- WHAT YOU NEED TO DO -
An identical copy of every entry below is the required output.

*** Block opens ***

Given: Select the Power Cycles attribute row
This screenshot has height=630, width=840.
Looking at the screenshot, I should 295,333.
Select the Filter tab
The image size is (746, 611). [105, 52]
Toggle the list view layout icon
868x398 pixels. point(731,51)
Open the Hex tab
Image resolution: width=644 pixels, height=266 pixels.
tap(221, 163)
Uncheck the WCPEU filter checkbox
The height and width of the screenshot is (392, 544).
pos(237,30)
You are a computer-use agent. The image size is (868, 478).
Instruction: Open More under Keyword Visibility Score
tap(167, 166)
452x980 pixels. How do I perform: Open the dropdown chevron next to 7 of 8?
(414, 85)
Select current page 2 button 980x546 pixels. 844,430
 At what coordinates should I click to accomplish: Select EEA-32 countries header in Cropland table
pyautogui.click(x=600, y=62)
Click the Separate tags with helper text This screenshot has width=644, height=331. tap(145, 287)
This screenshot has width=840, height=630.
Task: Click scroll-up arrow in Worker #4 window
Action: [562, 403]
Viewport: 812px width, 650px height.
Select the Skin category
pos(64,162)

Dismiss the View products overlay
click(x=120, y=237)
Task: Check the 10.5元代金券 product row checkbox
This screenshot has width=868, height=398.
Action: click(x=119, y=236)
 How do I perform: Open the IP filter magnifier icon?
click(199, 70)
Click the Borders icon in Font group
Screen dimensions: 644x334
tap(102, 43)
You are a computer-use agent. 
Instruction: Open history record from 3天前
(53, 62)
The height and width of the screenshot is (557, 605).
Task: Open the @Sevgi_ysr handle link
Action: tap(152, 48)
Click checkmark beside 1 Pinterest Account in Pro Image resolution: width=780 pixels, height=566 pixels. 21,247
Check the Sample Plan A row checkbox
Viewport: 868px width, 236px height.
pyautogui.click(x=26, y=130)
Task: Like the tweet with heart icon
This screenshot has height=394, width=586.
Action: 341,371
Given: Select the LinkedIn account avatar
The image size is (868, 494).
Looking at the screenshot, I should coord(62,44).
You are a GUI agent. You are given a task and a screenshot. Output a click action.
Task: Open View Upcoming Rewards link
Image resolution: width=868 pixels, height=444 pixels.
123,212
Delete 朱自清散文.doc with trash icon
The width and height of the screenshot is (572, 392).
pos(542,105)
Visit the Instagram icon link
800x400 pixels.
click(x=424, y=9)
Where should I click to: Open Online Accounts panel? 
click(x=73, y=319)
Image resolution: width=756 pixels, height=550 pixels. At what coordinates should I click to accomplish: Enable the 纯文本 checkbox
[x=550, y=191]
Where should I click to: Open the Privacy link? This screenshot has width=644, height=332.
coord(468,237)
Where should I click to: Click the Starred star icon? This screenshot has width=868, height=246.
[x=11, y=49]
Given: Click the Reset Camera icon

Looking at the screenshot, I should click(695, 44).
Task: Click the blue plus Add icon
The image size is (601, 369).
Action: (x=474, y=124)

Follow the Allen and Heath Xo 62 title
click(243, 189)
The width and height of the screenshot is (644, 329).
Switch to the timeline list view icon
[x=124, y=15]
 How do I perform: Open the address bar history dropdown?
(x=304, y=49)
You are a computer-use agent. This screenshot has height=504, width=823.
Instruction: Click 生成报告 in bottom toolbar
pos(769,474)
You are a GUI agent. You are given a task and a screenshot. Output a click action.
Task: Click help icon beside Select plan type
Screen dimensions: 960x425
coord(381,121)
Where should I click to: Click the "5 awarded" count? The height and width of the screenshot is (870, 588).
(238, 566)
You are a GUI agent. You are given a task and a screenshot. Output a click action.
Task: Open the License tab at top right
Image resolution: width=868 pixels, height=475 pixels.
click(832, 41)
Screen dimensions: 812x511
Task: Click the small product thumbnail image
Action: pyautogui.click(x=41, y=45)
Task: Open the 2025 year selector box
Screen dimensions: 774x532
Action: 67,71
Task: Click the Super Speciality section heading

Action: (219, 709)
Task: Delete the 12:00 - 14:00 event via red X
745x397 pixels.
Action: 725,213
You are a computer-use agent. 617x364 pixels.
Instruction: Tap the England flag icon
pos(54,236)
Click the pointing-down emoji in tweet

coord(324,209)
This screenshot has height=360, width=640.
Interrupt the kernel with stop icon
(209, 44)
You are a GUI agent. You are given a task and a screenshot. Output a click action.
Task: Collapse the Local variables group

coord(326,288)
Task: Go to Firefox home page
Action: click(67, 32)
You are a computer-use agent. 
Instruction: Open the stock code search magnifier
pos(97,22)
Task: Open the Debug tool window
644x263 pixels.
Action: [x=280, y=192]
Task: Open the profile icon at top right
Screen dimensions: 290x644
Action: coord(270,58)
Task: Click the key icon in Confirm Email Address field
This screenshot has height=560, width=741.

*** Block closes ***

- EXERCISE RESPONSE -
Given: Select the Power Cycles attribute row
This screenshot has height=630, width=840.
Looking at the screenshot, I should 295,333.
Select the Filter tab
The image size is (746, 611). [105, 52]
Toggle the list view layout icon
868x398 pixels. point(731,51)
Open the Hex tab
Image resolution: width=644 pixels, height=266 pixels.
tap(221, 163)
Uncheck the WCPEU filter checkbox
The height and width of the screenshot is (392, 544).
pos(237,30)
You are a computer-use agent. The image size is (868, 478).
Instruction: Open More under Keyword Visibility Score
tap(167, 166)
452x980 pixels. How do I perform: Open the dropdown chevron next to 7 of 8?
(414, 85)
Select current page 2 button 980x546 pixels. 844,430
 At what coordinates should I click to accomplish: Select EEA-32 countries header in Cropland table
pyautogui.click(x=600, y=62)
Click the Separate tags with helper text This screenshot has width=644, height=331. tap(145, 287)
This screenshot has width=840, height=630.
Task: Click scroll-up arrow in Worker #4 window
Action: [562, 403]
Viewport: 812px width, 650px height.
Select the Skin category
pos(64,162)

Dismiss the View products overlay
click(x=120, y=237)
Task: Check the 10.5元代金券 product row checkbox
This screenshot has width=868, height=398.
Action: click(x=119, y=236)
 How do I perform: Open the IP filter magnifier icon?
click(199, 70)
Click the Borders icon in Font group
Screen dimensions: 644x334
tap(102, 43)
You are a computer-use agent. 
Instruction: Open history record from 3天前
(53, 62)
The height and width of the screenshot is (557, 605).
Task: Open the @Sevgi_ysr handle link
Action: tap(152, 48)
Click checkmark beside 1 Pinterest Account in Pro Image resolution: width=780 pixels, height=566 pixels. 21,247
Check the Sample Plan A row checkbox
Viewport: 868px width, 236px height.
pyautogui.click(x=26, y=130)
Task: Like the tweet with heart icon
This screenshot has height=394, width=586.
Action: 341,371
Given: Select the LinkedIn account avatar
The image size is (868, 494).
Looking at the screenshot, I should coord(62,44).
You are a GUI agent. You are given a task and a screenshot. Output a click action.
Task: Open View Upcoming Rewards link
Image resolution: width=868 pixels, height=444 pixels.
123,212
Delete 朱自清散文.doc with trash icon
The width and height of the screenshot is (572, 392).
pos(542,105)
Visit the Instagram icon link
800x400 pixels.
click(x=424, y=9)
Where should I click to: Open Online Accounts panel? 
click(x=73, y=319)
Image resolution: width=756 pixels, height=550 pixels. At what coordinates should I click to accomplish: Enable the 纯文本 checkbox
[x=550, y=191]
Where should I click to: Open the Privacy link? This screenshot has width=644, height=332.
coord(468,237)
Where should I click to: Click the Starred star icon? This screenshot has width=868, height=246.
[x=11, y=49]
Given: Click the Reset Camera icon

Looking at the screenshot, I should click(695, 44).
Task: Click the blue plus Add icon
The image size is (601, 369).
Action: (x=474, y=124)

Follow the Allen and Heath Xo 62 title
click(243, 189)
The width and height of the screenshot is (644, 329).
Switch to the timeline list view icon
[x=124, y=15]
 How do I perform: Open the address bar history dropdown?
(x=304, y=49)
You are a computer-use agent. This screenshot has height=504, width=823.
Instruction: Click 生成报告 in bottom toolbar
pos(769,474)
You are a GUI agent. You are given a task and a screenshot. Output a click action.
Task: Click help icon beside Select plan type
Screen dimensions: 960x425
coord(381,121)
Where should I click to: Click the "5 awarded" count? The height and width of the screenshot is (870, 588).
(238, 566)
You are a GUI agent. You are given a task and a screenshot. Output a click action.
Task: Open the License tab at top right
Image resolution: width=868 pixels, height=475 pixels.
click(832, 41)
Screen dimensions: 812x511
Task: Click the small product thumbnail image
Action: pyautogui.click(x=41, y=45)
Task: Open the 2025 year selector box
Screen dimensions: 774x532
Action: 67,71
Task: Click the Super Speciality section heading

Action: (219, 709)
Task: Delete the 12:00 - 14:00 event via red X
745x397 pixels.
Action: 725,213
You are a computer-use agent. 617x364 pixels.
Instruction: Tap the England flag icon
pos(54,236)
Click the pointing-down emoji in tweet

coord(324,209)
This screenshot has height=360, width=640.
Interrupt the kernel with stop icon
(209, 44)
You are a GUI agent. You are given a task and a screenshot. Output a click action.
Task: Collapse the Local variables group

coord(326,288)
Task: Go to Firefox home page
Action: click(67, 32)
You are a computer-use agent. 
Instruction: Open the stock code search magnifier
pos(97,22)
Task: Open the Debug tool window
644x263 pixels.
Action: [x=280, y=192]
Task: Open the profile icon at top right
Screen dimensions: 290x644
Action: coord(270,58)
Task: Click the key icon in Confirm Email Address field
This screenshot has height=560, width=741.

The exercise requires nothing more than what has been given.